Chapo discute com sector privado oportunidades e desafios em Cabo Delgado
Maputo, 25 Feb (AIM) – Mozambican President Daniel Chapo met on Monday with representatives of private business, and of foreign investors in the country’s natural gas industry, in Pemba, capital of the northern province of Cabo Delgado.
The foreign investors included the French company Total Energies, ExxonMobil of the United States and the Italian energy company ENI, all of whom restated their commitment to investing in Mozambican gas.
But the private businesses did raise concerns about security, the state of the country’s roads and other infrastructure, and illegal taxation. Nonetheless, according to the independent daily “O Pais”, they claimed to be optimistic and willing to contribute to the reforms the government says it is undertaking.
The participants asked for more flexibility in financial management and for less red tape. The meeting stressed the need to boost local content in the mega-projects under implementation, and the investors guaranteed that Mozambican companies have priority in supplying goods and services to the mega-projects.
The concerns over security and the roads are clearly linked to the rioting and road blocks that are continuing across the country, supposedly in protest against the high cost of living.
“Since the elections (on 9 October) we have been experiencing violent demonstrations, though they appear to be on the decline”, said Chapo. “We are monitoring the situation, and we think we shall continue working together so that we can solve this as quickly as possible”.
“We are heading a dialogue, and we shall soon be talking with everybody”, he added. “This will allow us to create a good business environment and to continue developing our country”.
To date, the dialogue has been between the ruling Frelimo Party and the parliamentary opposition. It has not included the man who came second in last year’s presidential election, Venancio Mondlane, although Chapo has publicly insisted that his doors are always open for a meeting with Mondlane.

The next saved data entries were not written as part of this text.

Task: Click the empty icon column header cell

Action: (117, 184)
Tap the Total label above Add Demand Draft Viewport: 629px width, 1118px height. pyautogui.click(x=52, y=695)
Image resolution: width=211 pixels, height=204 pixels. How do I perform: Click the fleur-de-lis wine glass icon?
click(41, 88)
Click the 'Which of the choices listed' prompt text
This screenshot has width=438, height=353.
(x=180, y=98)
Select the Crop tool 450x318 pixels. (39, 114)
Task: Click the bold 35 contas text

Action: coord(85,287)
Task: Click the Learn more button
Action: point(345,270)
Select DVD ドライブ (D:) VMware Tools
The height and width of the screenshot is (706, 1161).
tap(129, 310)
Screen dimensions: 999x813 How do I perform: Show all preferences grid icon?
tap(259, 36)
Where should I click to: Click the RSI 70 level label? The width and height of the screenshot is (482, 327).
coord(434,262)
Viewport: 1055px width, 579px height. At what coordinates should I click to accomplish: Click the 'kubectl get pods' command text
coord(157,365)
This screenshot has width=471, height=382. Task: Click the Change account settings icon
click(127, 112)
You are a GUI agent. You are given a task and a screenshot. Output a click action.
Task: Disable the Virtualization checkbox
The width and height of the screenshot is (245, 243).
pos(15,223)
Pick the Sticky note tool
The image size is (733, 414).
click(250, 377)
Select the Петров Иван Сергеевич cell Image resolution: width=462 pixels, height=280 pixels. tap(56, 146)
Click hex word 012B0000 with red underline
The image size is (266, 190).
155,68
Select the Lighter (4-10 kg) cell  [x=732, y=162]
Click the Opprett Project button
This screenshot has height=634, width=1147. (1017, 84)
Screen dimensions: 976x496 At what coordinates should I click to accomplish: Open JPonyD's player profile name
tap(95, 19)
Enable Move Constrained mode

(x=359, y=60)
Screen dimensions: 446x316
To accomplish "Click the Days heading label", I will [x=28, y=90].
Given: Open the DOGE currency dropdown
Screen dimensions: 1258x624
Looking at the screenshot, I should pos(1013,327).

Earlier in the day, at a rally in Pemba, Chapo repeated his claim that the country is facing three security threats – Islamist terrorism in parts of Cabo Delgado, the peasant militia known as Naparamas, and what he called “violent demonstrations”.
Chapo admitted that when the jihadists had first appeared, the government had wrongly dismissed them as just marauding bands of criminals. But they proved much more organised and dangerous than that.
This was the same mistake, of underestimating one’s opponents, that the first post-independence government had made when it wrote off what was to become the rebel organisation Renamo as nothing more than “armed bandits”.
Chapo admitted that the insurgency of those days was much more than mere “bandits” and possessed an organisation.
As for the Naparamas, when this group was founded in the late 1980s, it was a self-defence militia fighting alongside government forces against Renamo in Nampula and Zambezia provinces. But today’s Naparamas have switched sides, and fight against the government.
Chapo did not think they should be called by the same name. “These are not Naparamas”, he said.
In the most controversial part of his speech, Chapo equated street demonstrations with terrorism, suggesting they were part of an outside hand seeking to throttle the Mozambican economy.
He denied that those who had demonstrated in Pemba were natives of Pemba, or even of Cabo Delgado. He said that when journalists had gone to visit wounded demonstrators in a Pemba hospital, they found that not one of them was from Cabo Delgado.
“They all came from outside”, said Chapo. “It’s clear that there are people who took advantage of the elections to preach a gospel of hatred among Mozambicans”.
Although the high cost of living, poverty and unemployment are real, Chapo denied that they could explain the appearance of terrorism in Cabo Delgado. They were no more than a pretext for the destruction of the Mozambican economy.
One problem is that both the supporters of Venancio Mondlane and the government are using the same word – demonstrations (“manifestacoes”, in Portuguese) – for a wide range of different phenomena, from peaceful marches, to the looting of stores, and the destruction of police stations and of Frelimo Party offices.